Le [5] se fonde en deuxième lieu sur l’article L 242-1 du Code des relations entre le public et l’administration qui interdit à une administration d’abroger ou de retirer une décision créatrice de droits de sa propre initiative, et en déduit que l’aide ayant été versée, la CPAM n’est plus fondée à la récupérer.
Le [5] se fonde en troisième lieu sur le caractère prétendument inéquitable de la notification d’indu contestée.
Ces moyens apparaissent inopérants et infondés au regard des éléments précédemment exposés.

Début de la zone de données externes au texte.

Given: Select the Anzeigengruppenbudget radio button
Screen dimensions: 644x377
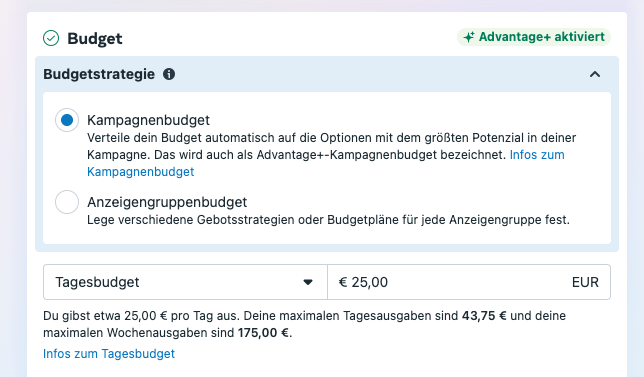Looking at the screenshot, I should coord(67,202).
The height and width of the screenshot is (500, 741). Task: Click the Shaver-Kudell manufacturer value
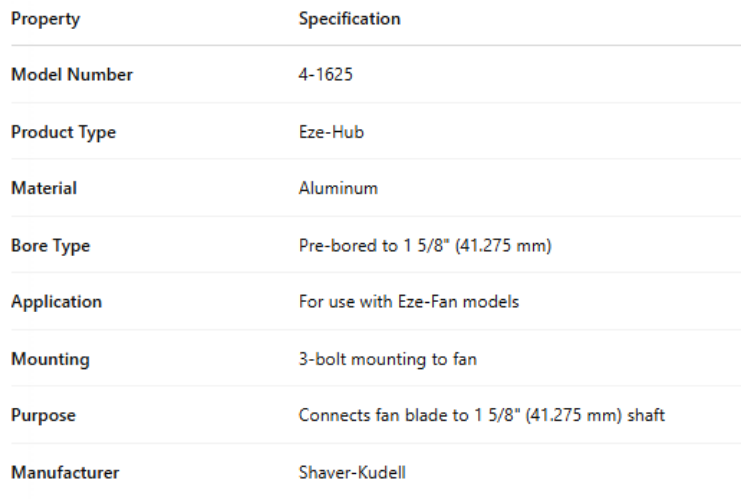pos(352,471)
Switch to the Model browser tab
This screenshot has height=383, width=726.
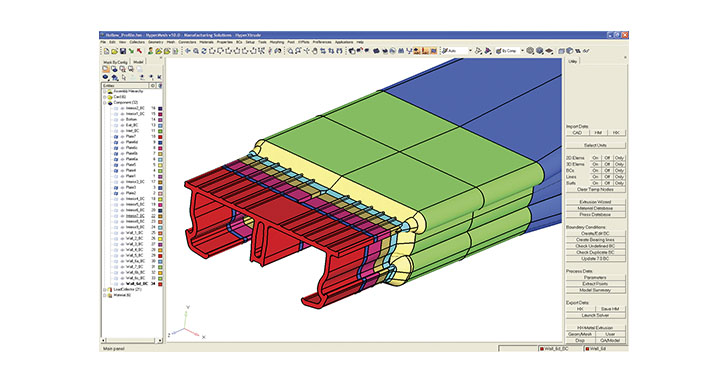click(x=138, y=62)
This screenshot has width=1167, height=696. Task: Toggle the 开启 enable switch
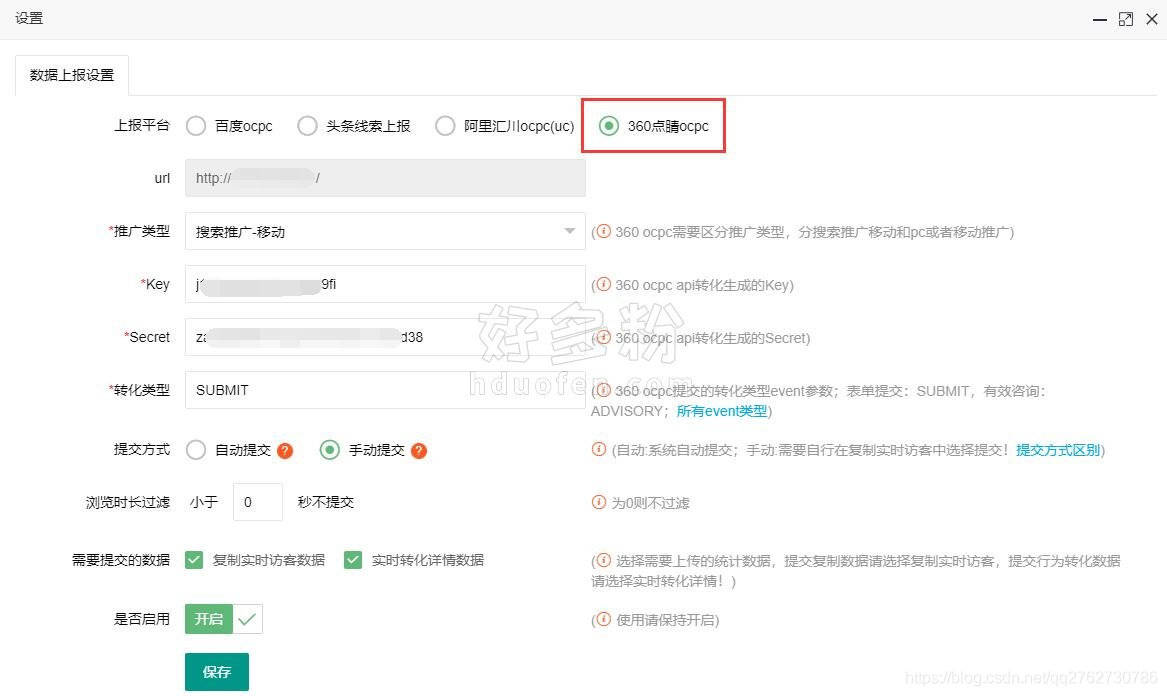pos(224,619)
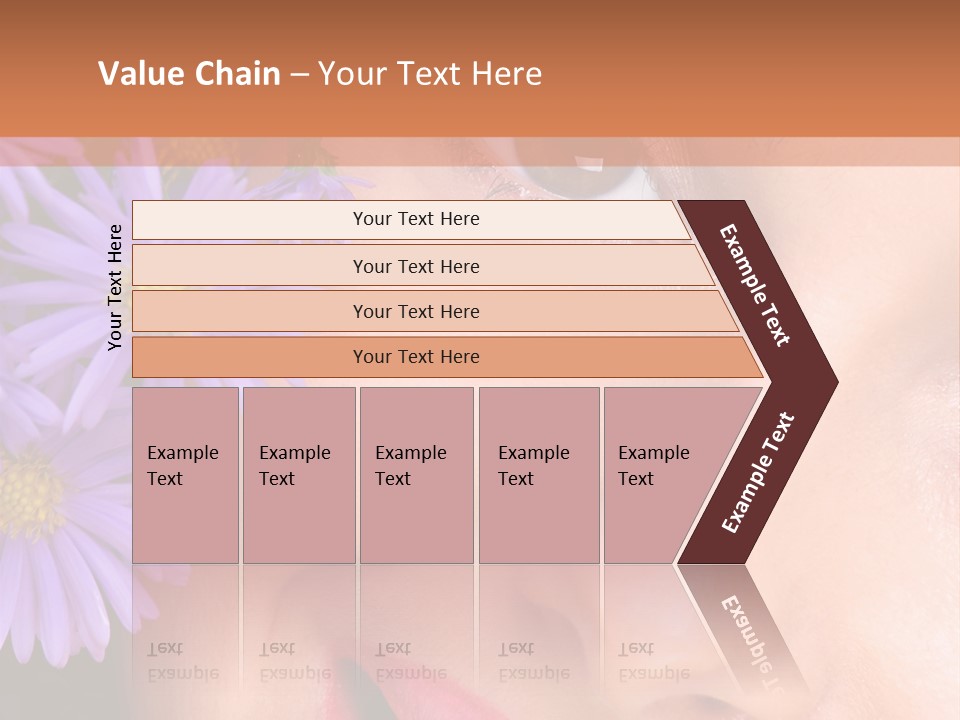Click lower chevron arm Example Text

click(757, 473)
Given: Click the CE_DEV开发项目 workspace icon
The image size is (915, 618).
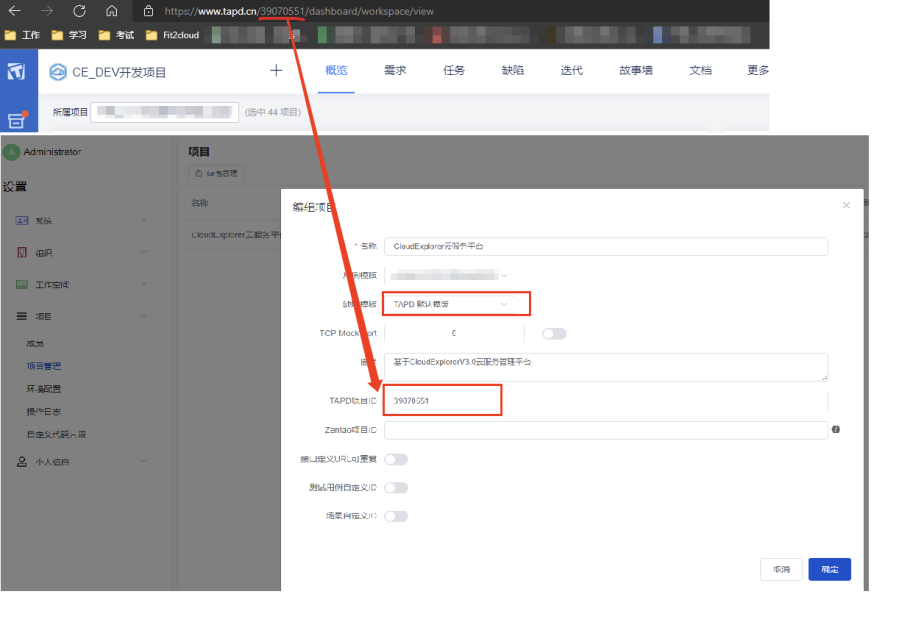Looking at the screenshot, I should click(x=57, y=72).
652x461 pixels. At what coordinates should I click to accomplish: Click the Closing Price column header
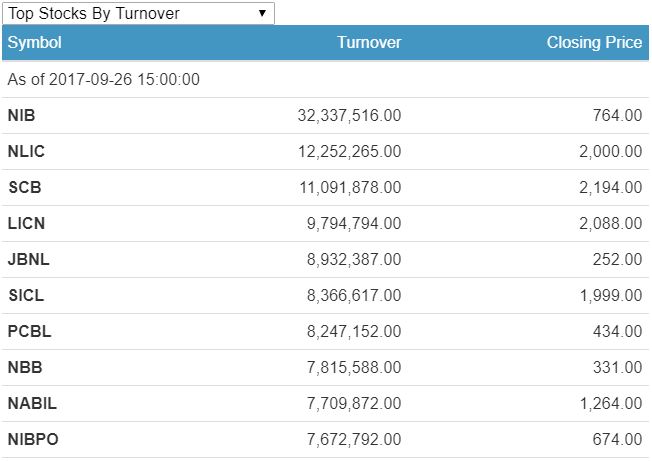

Le [5] en sera débouté.
La demande reconventionnelle en paiement de la Caisse apparaissant recevable et bien fondée, il y sera fait droit, de telle sorte que le [5] sera condamné à lui rembourser la somme de 44.927 euros, équivalente au montant de l’indu, en deniers ou quittance.
Le [5], qui succombe en ses prétentions, sera débouté de sa demande fondée sur l’article 700 du Code de procédure civile, et sera condamné aux entiers dépens de l’instance.
PAR CES MOTIFS
Le tribunal, statuant publiquement, par jugement contradictoire, en premier ressort et mis à disposition au greffe :
Déclare le Centre Médical et Dentaire [7] recevable en son recours ;
Déboute le Centre Médical et Dentaire [7] de l’intégralité de ses demandes ;
Déclare l’Assurance Maladie de [Localité 8] recevable et bien fondée en sa demande reconventionnelle en paiement ;
Condamne en conséquence le Centre Médical et Dentaire [7] à rembourser à l’Assurance Maladie de [Localité 8] la somme de 44.927 euros, équivalente au montant de l’indu, en deniers ou quittance;
Condamne le Centre Médical et Dentaire [7] aux dépens de l’instance.
Fait et jugé à [Localité 8] le 08 Août 2024
Le Gréffier Le Président
N° RG 22/01258 - N° Portalis 352J-W-B7G-CW5NZ
EXPÉDITION exécutoire dans l’affaire :
Demandeur : Société [5]
Défendeur : ASSURANCE MALADIE DE [Localité 8] DIRECTION CONTENTIEUX ET LUTTE CONTRE LA FRAUDE
EN CONSÉQUENCE, LA RÉPUBLIQUE FRANÇAISE mande et ordonne :
A tous les huissiers de justice, sur ce requis, de mettre ladite décision à exécution,
Aux procureurs généraux et aux procureurs de la République près les tribunaux judiciaire d`y tenir la main,
A tous commandants et officiers de la force publique de prêter main forte lorsqu`ils en seront légalement requis.
En foi de quoi la présente a été signée et délivrée par nous, Directeur de greffe soussigné au greffe du Tribunal judiciaire de Paris.